As eleições de 2022 tiveram 3.145 denúncias relacionadas a condutas que pressionam trabalhadoras e trabalhadores a influenciar seu voto, conforme levantamento do sistema informatizado do Ministério Público do Trabalho (MPT). A partir desses números, o painel buscou identificar estratégias de atuação institucional para proteger a liberdade de escolha no processo eleitoral.
Participaram da atividade a procuradora Regional do Trabalho do MPT da 3ª Região e vice-coordenadora Nacional de Promoção da Igualdade de Oportunidades e Eliminação da Discriminação no Trabalho (Coordigualdade), Luciana Marques Coutinho; a juíza do Trabalho do TRT da 5ª Região, Sílvia Isabelle Ribeiro Teixeira do Vale; e o promotor de Justiça do Ministério Público de Sergipe (MPSE), Peterson Almeida Barbosa. O Ministério Público do Trabalho em Sergipe (MPT-SE) integrou o painel.

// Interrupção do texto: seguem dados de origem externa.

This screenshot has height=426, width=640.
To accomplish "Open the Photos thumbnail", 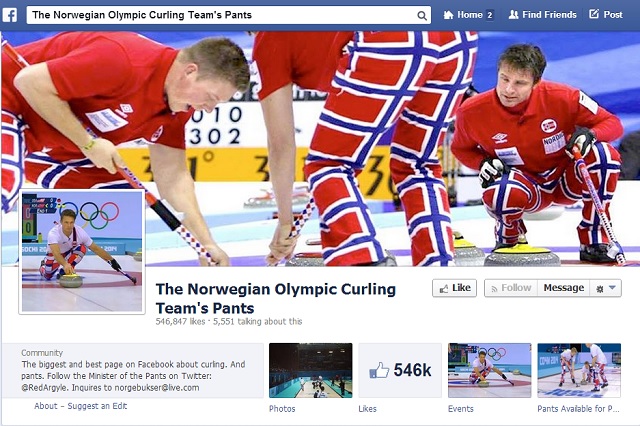I will click(311, 370).
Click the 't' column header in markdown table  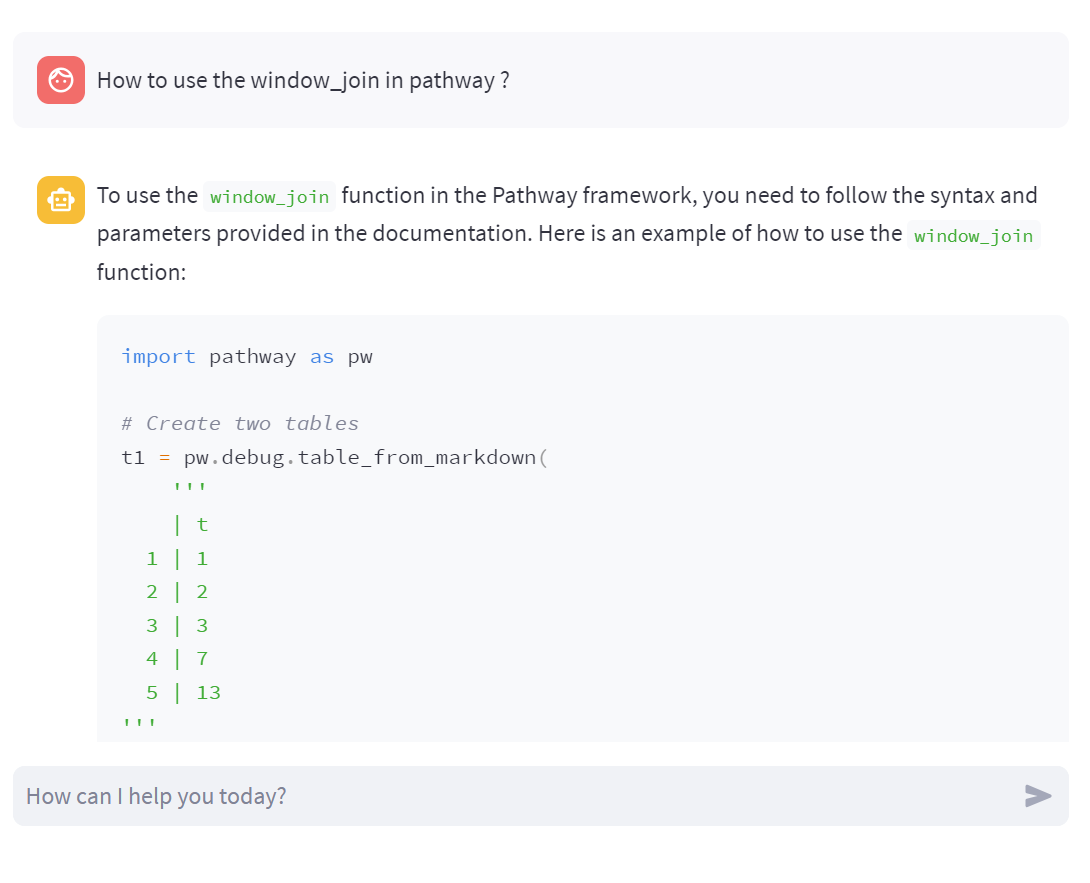pos(202,525)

A procuradora Luciana Coutinho ressaltou que o assédio eleitoral é histórico em pleitos majoritários e provoca prejuízos sociais e institucionais, além de comprometer direitos políticos e influenciar resultados eleitorais. Para ela, essas condutas representam irregularidades que afetam o ambiente de trabalho e a democracia.
Clarisse Farias Malta, vice-procuradora-chefa do MPT-SE e coordenadora Regional da Coordigualdade, afirmou que a capacitação contribui para ampliar a atuação do órgão e elevar a conscientização sobre o tema. Segundo Clarisse, a troca de experiências entre magistrados, membros do Ministério Público e outros participantes é essencial para prevenir violações e garantir a livre manifestação do eleitor no ambiente laboral.

O procurador-chefe do MPT-SE, Márcio Amazonas, destacou a importância da cooperação entre instituições para combater o assédio eleitoral. Ele considerou a articulação entre magistratura, Ministério Público e demais ramos fundamental para intensificar ações que evitem esse tipo de prática no estado de Sergipe e no país.